:: WHAT YOU NEED TO DO ::
In the material below, find each line with the string "heading" and copy it.
==*==
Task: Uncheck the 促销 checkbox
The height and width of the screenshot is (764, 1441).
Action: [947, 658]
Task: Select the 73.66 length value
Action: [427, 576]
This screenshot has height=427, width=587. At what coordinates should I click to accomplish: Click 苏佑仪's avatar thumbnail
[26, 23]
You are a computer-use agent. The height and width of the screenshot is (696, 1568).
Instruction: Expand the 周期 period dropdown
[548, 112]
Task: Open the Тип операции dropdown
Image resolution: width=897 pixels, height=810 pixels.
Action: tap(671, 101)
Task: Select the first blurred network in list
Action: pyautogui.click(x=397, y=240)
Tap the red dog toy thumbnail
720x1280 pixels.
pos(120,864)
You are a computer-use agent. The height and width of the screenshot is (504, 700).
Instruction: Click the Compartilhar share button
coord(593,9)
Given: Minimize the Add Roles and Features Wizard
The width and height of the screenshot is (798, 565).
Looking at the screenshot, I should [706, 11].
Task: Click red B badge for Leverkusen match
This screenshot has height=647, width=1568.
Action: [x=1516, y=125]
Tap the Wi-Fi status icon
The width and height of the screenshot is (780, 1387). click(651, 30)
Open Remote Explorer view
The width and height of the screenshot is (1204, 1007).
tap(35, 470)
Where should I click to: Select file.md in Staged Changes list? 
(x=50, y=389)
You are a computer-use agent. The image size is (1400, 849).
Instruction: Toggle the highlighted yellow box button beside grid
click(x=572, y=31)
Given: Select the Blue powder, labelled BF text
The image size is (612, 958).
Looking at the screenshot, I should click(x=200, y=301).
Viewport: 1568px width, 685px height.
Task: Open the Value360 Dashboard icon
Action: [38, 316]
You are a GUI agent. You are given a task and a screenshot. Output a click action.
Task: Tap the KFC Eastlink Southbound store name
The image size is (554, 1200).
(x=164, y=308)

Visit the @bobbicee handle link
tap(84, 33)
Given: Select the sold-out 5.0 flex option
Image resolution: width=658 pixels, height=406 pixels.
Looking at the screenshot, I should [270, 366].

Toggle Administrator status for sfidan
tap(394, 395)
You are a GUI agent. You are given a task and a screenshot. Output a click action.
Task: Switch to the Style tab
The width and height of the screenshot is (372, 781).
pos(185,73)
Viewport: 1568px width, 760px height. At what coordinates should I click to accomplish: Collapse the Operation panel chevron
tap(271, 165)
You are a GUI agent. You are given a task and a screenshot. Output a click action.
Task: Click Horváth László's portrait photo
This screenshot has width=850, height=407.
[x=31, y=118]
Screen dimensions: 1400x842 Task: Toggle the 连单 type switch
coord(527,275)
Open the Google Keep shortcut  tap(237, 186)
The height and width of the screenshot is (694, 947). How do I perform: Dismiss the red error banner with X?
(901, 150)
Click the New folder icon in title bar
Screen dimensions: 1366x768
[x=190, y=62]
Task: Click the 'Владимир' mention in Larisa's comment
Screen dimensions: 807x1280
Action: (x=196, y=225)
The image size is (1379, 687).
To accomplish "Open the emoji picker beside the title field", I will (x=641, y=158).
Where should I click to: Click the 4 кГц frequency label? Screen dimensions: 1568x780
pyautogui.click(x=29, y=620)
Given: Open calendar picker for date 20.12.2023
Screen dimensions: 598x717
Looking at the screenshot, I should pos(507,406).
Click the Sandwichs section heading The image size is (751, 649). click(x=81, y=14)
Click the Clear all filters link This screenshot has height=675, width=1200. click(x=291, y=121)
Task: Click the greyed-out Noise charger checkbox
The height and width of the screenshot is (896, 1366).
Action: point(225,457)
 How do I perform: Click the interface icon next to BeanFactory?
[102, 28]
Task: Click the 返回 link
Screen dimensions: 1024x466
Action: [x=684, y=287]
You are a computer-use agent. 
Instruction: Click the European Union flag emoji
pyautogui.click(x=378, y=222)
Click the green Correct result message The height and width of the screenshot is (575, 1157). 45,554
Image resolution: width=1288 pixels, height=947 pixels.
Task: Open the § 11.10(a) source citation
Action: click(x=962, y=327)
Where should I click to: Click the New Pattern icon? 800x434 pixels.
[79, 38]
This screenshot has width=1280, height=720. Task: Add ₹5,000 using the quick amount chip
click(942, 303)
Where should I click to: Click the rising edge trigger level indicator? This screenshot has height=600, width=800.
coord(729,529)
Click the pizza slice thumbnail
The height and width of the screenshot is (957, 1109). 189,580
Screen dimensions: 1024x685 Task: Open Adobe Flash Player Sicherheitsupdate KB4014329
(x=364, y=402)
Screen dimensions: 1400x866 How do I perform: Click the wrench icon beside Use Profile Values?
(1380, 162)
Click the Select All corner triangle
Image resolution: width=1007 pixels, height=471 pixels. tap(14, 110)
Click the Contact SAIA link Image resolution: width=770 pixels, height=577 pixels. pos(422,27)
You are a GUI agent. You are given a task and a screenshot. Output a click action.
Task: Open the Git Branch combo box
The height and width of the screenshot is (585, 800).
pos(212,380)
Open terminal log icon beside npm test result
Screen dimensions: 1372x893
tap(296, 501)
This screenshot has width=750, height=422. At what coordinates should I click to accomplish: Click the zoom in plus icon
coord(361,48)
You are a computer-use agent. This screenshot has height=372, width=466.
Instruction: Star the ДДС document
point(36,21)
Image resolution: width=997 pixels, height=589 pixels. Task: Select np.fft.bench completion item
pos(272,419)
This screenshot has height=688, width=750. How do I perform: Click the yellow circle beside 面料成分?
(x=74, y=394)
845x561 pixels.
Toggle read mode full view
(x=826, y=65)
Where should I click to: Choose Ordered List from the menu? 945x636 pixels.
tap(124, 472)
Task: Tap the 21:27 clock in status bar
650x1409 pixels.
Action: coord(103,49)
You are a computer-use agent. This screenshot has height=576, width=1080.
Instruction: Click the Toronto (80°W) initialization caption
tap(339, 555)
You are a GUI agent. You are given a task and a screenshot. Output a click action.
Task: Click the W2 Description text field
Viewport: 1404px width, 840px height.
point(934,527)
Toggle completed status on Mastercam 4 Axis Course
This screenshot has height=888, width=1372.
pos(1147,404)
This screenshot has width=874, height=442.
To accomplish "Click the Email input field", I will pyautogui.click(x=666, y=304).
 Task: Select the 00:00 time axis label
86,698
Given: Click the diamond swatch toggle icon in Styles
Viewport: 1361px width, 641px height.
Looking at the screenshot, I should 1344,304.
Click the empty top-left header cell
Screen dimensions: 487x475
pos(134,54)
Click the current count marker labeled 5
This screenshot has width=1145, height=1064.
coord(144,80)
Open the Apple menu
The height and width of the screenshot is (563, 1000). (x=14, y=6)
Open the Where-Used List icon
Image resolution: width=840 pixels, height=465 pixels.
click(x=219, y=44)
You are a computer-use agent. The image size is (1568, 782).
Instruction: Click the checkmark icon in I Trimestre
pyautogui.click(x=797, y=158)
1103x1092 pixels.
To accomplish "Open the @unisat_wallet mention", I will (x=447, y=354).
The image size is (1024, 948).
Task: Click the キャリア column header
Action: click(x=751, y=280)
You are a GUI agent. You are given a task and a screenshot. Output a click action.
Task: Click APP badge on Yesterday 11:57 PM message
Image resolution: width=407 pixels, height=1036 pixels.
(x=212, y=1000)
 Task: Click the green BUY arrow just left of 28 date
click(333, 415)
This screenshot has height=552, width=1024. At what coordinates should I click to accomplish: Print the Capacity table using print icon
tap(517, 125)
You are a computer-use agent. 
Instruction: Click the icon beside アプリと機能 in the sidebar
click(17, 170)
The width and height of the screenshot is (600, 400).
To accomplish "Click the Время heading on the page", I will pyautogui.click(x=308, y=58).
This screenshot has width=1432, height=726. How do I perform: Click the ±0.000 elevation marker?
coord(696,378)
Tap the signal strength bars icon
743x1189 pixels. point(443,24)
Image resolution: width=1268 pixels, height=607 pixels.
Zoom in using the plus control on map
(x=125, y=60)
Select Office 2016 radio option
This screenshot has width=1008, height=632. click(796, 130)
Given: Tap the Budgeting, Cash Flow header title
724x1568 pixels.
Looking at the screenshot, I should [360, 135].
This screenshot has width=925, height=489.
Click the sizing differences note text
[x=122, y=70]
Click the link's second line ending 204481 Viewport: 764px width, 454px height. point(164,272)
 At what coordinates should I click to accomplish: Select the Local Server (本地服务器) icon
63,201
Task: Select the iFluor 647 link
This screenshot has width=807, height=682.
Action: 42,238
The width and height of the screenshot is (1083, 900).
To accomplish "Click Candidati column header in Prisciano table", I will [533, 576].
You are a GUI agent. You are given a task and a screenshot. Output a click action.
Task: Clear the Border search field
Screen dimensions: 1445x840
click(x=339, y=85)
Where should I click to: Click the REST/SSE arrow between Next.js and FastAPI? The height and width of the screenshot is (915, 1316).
==*==
:: TASK ANSWER ::
Click the Sandwichs section heading The image size is (751, 649). click(x=81, y=14)
To accomplish "Click the Время heading on the page", I will pyautogui.click(x=308, y=58).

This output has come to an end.